Material to process
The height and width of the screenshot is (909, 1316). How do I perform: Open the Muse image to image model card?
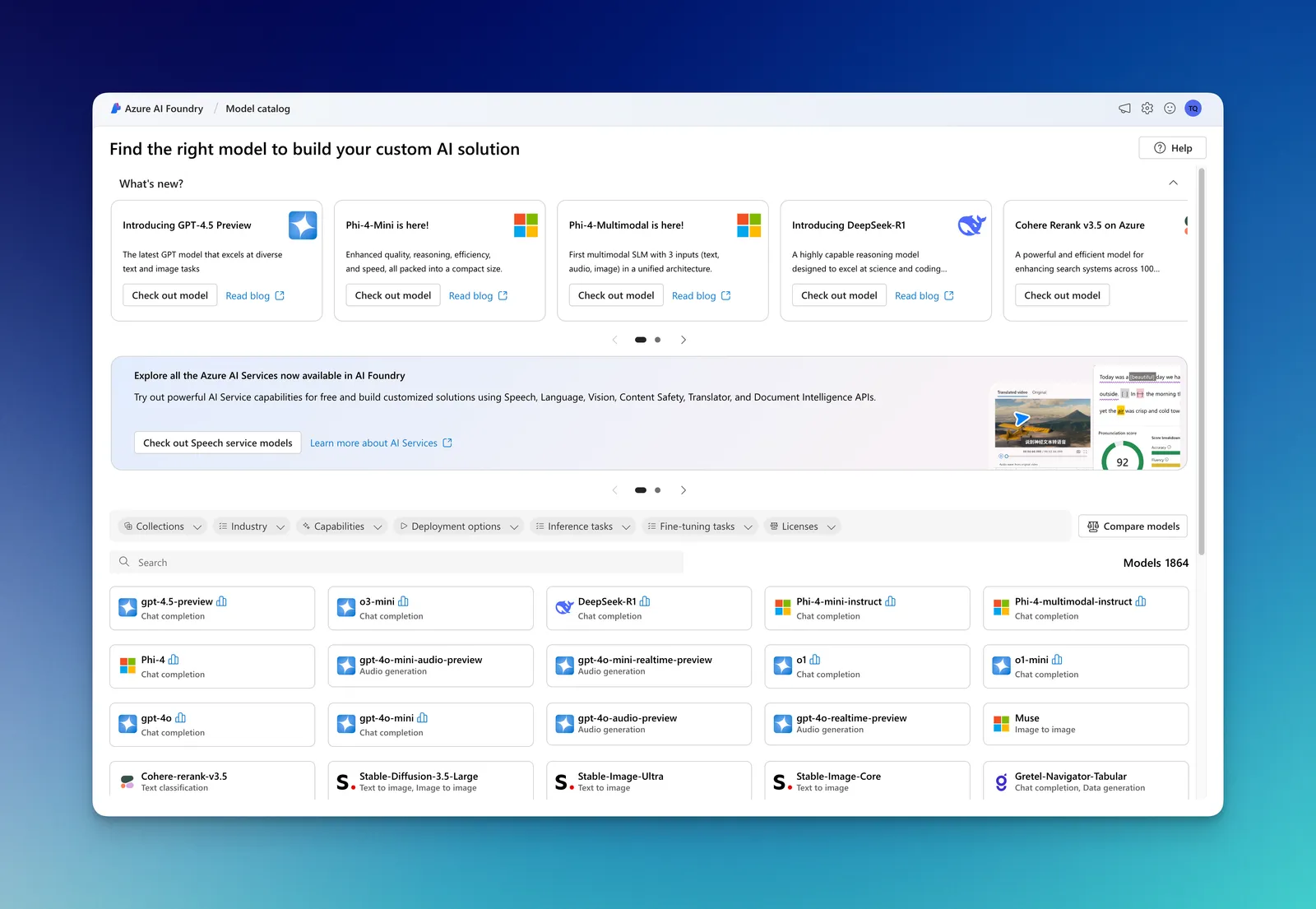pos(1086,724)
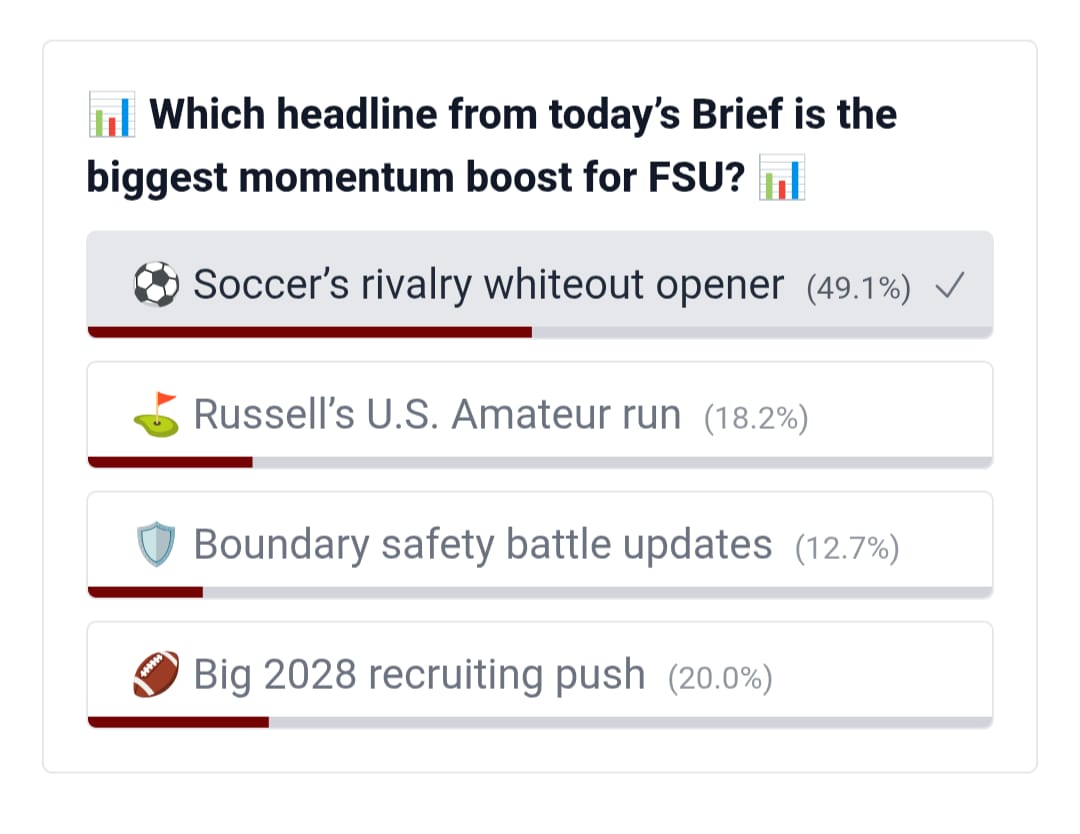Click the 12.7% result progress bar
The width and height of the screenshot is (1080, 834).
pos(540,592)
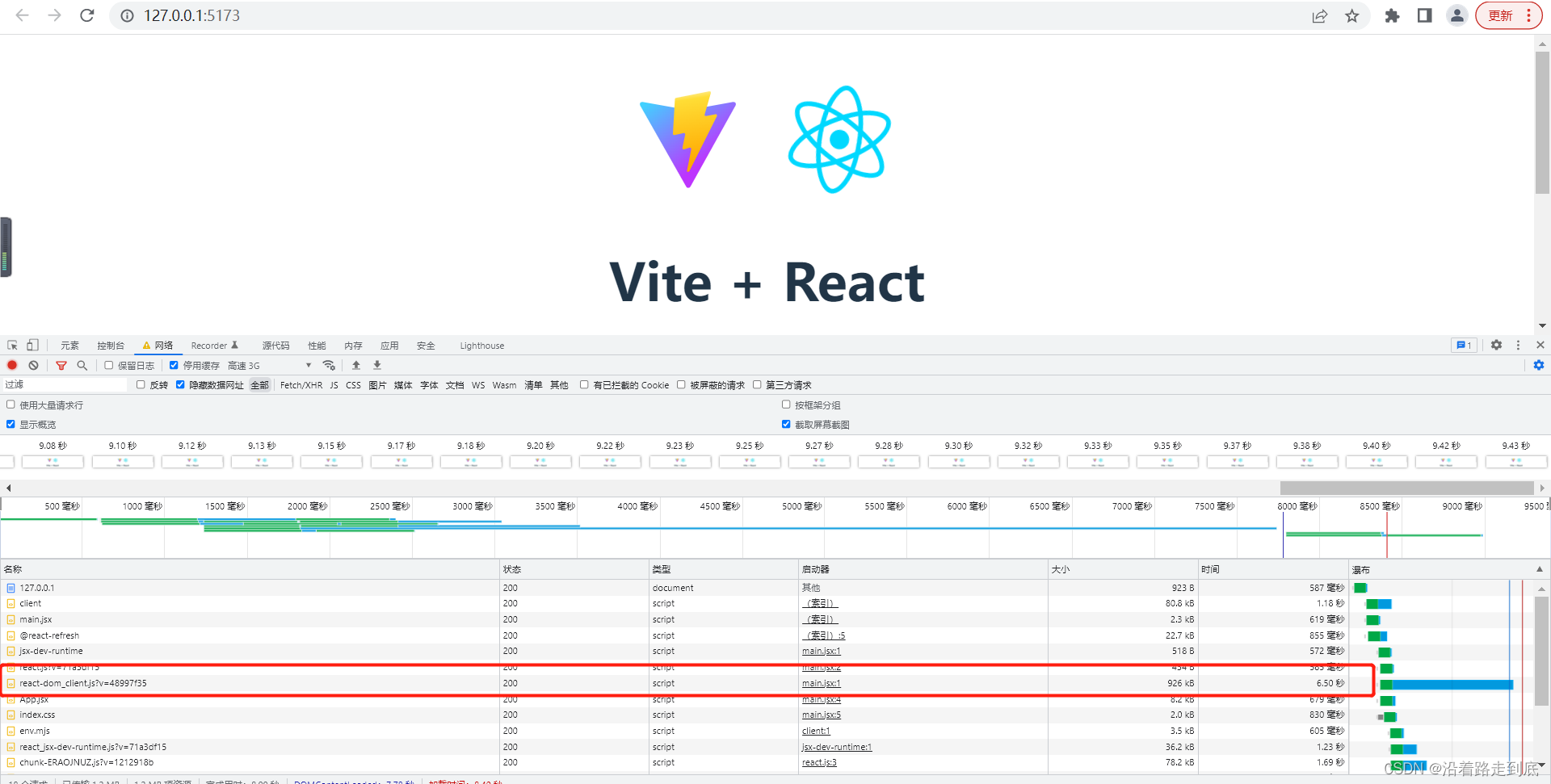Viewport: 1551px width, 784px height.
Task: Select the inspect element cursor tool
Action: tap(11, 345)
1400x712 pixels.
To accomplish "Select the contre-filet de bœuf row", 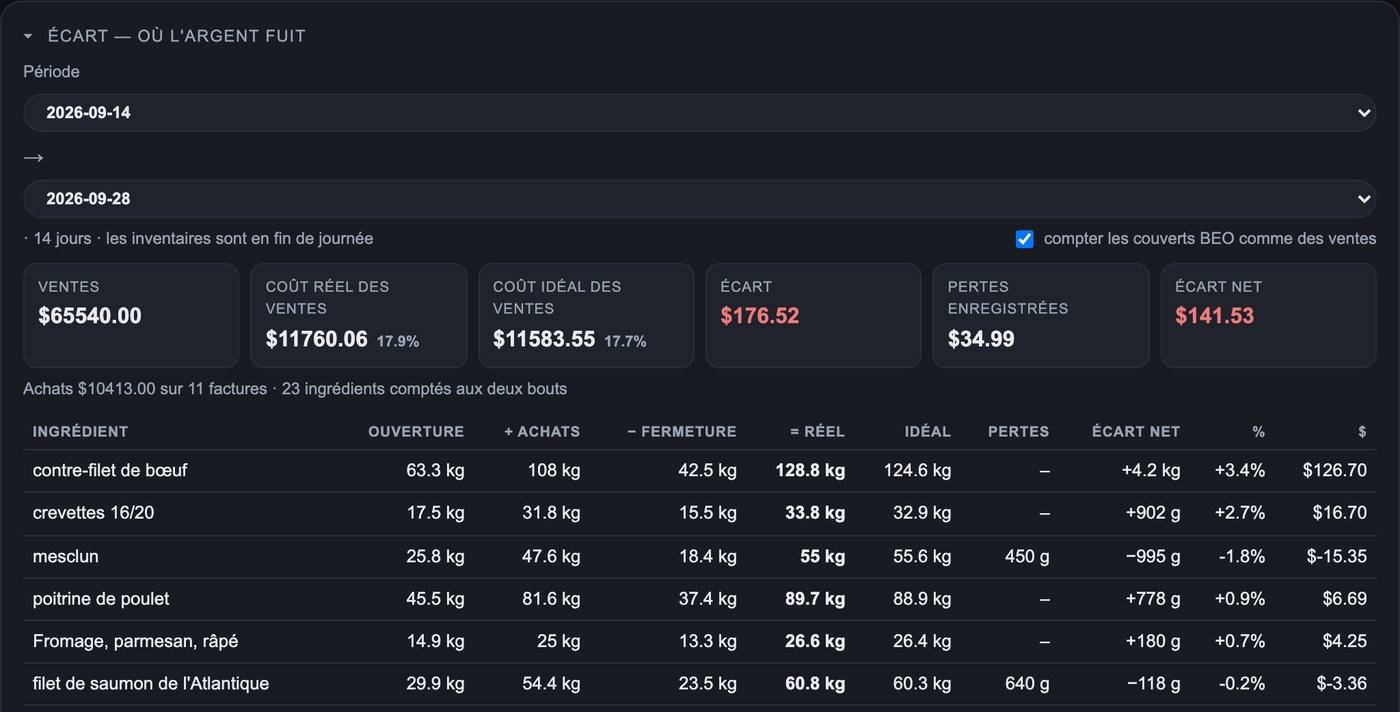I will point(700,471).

To be done
Collect each line of the records above that contains the string "screenshot", treating uppercase and lowercase letters as distinct.

Exercise answer
The height and width of the screenshot is (909, 1316). How do I perform: Open the Muse image to image model card?
The width and height of the screenshot is (1080, 834).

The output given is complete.